**TASK TO CARRY OUT:** Format everything from the line containing "Find the location" down to the line containing "extension-manager-button: ≋ is", including both, as a numbered list with blank lines dropped. Leave the pictures out.

**SUPPLIED RECORDS:**
_____

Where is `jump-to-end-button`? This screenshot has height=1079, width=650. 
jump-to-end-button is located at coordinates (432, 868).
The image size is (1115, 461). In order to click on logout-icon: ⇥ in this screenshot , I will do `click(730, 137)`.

_____

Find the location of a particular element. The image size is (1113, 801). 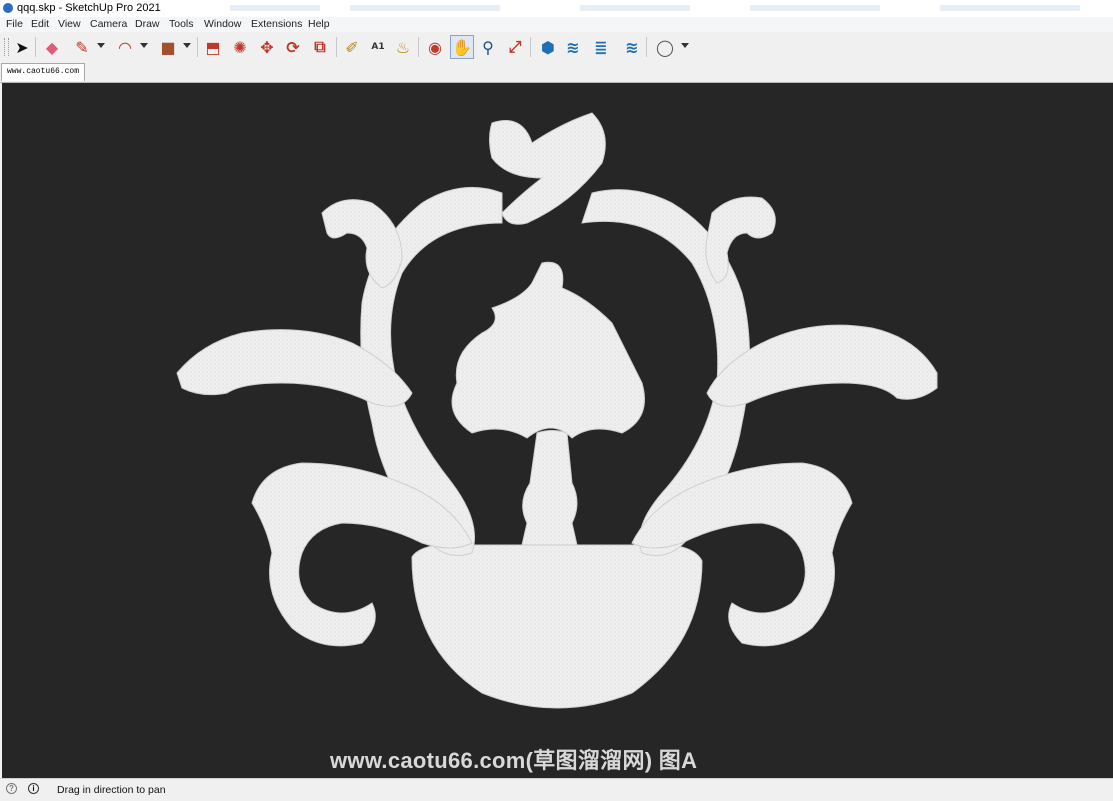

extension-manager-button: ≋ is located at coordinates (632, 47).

_____

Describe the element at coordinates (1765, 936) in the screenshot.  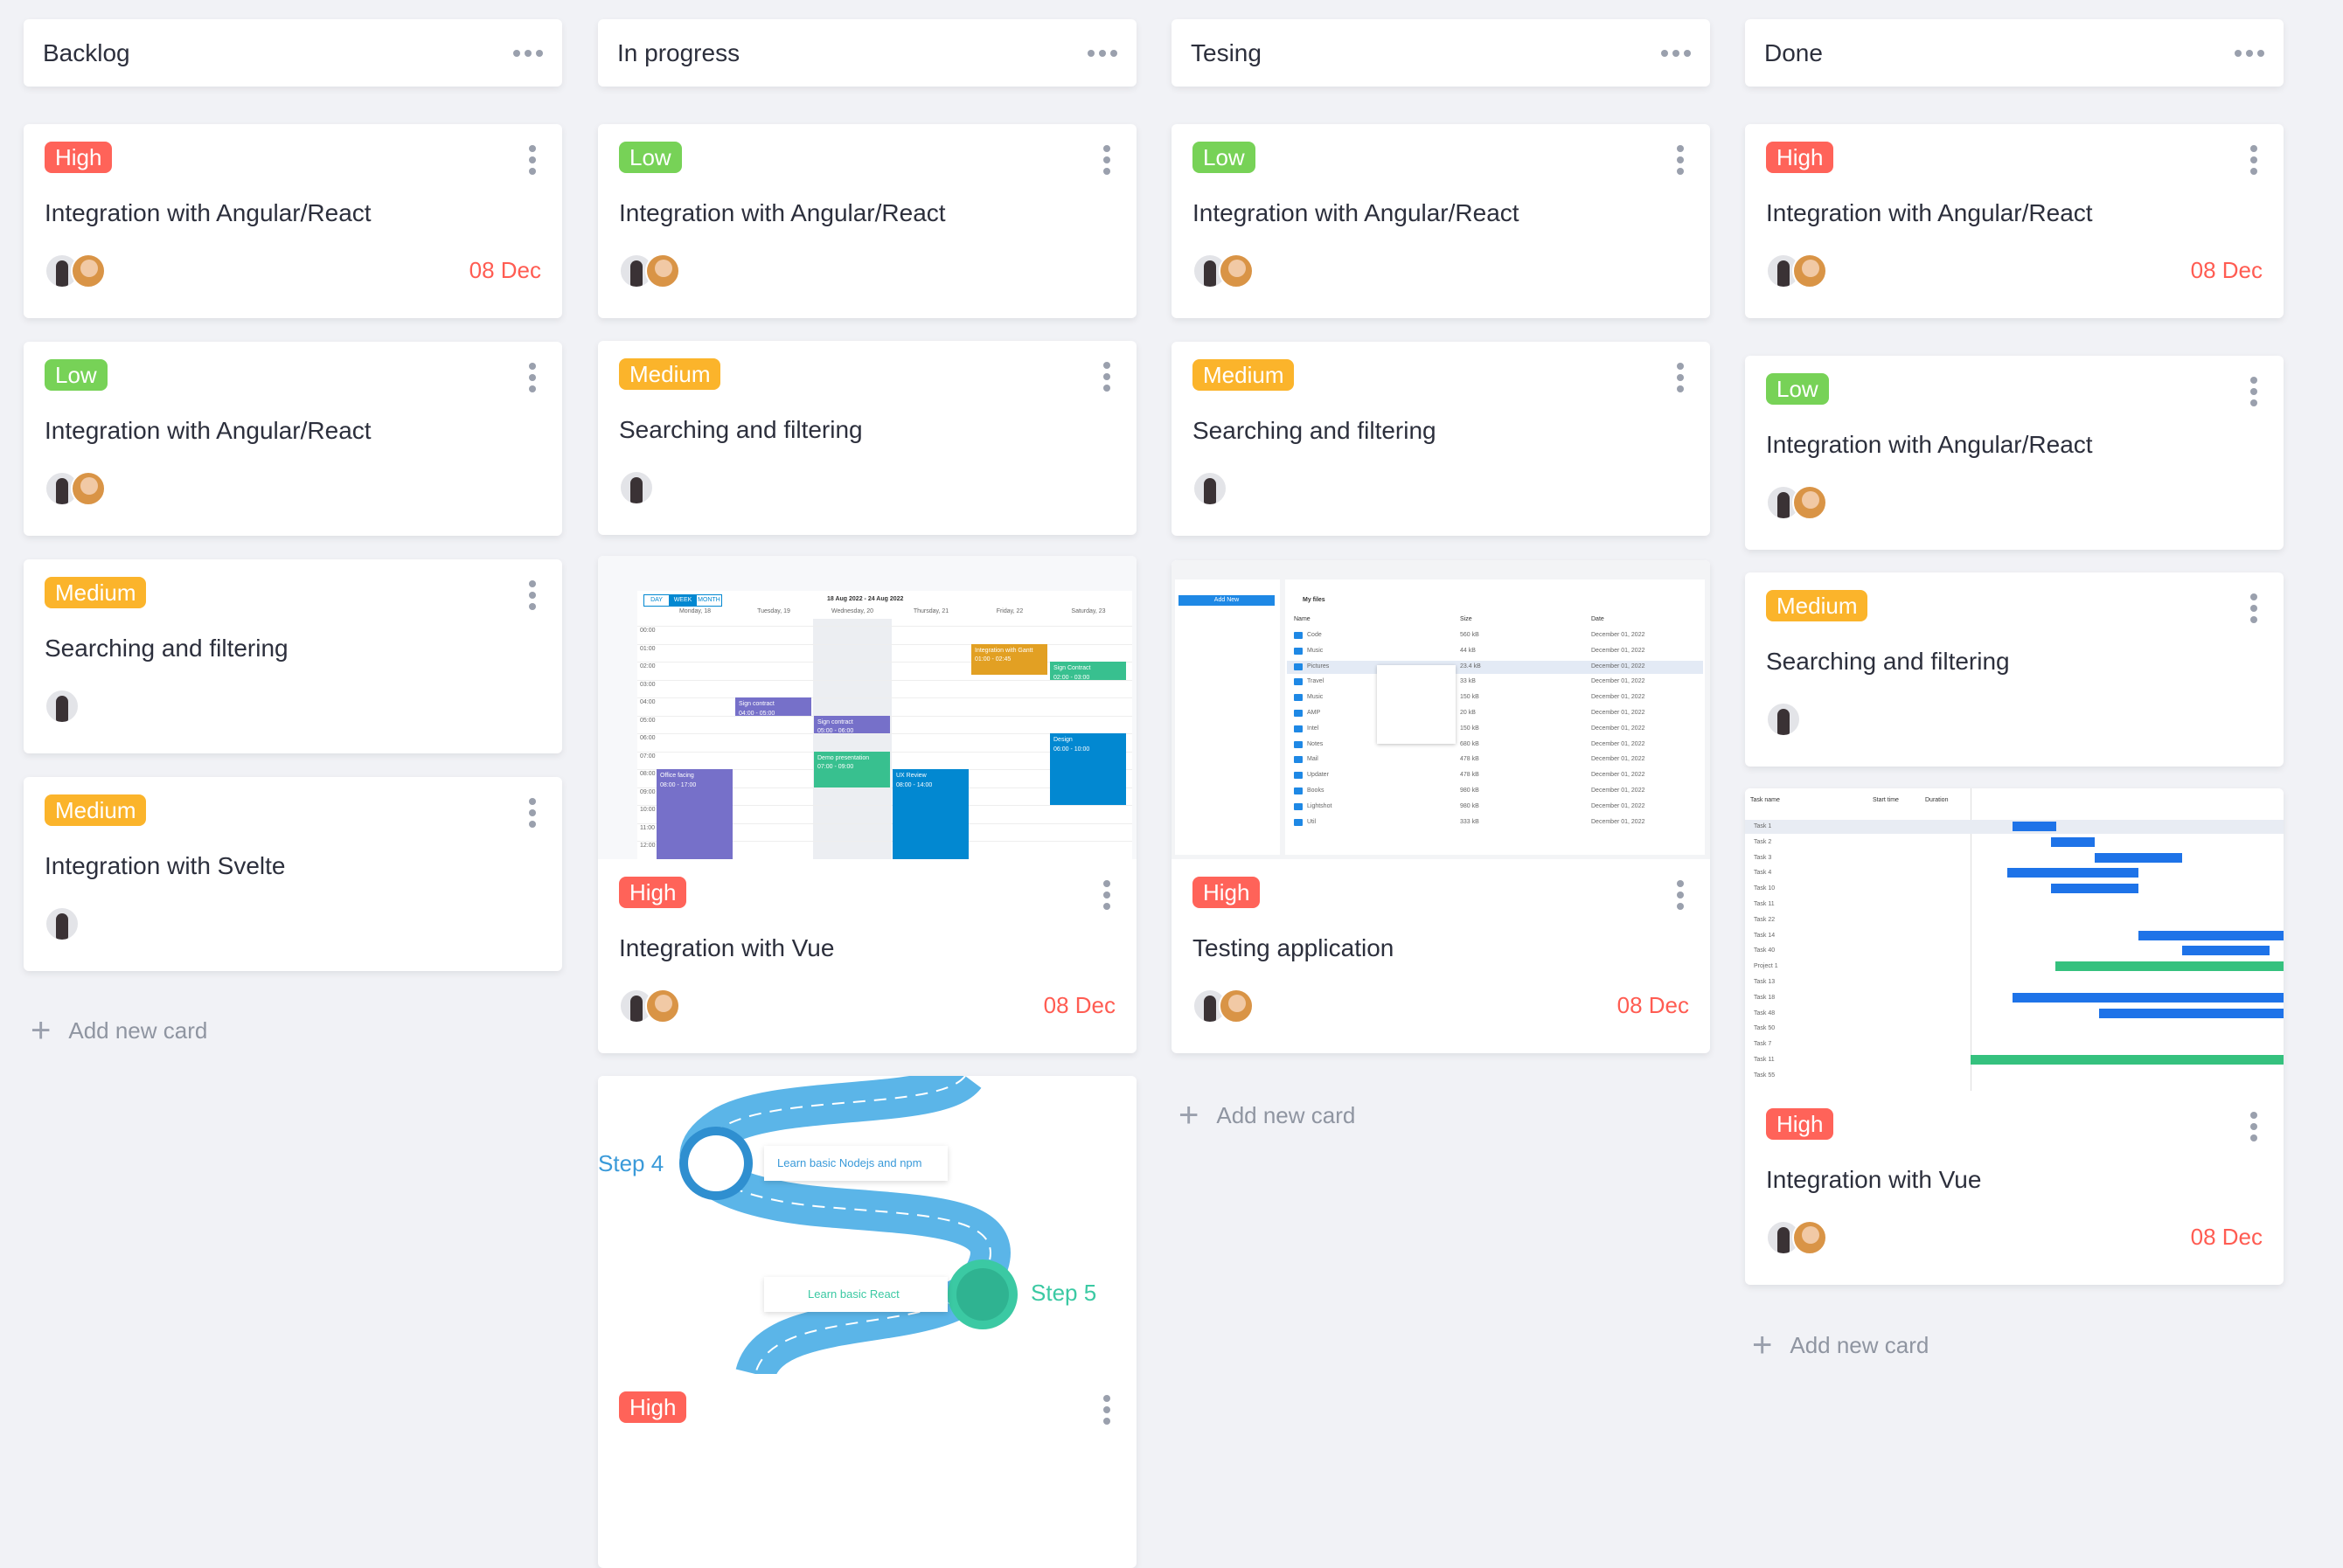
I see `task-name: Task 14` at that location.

_____

**ANSWER BOX:**
1. Find the location of a particular element. The image size is (1113, 801). 
2. extension-manager-button: ≋ is located at coordinates (632, 47).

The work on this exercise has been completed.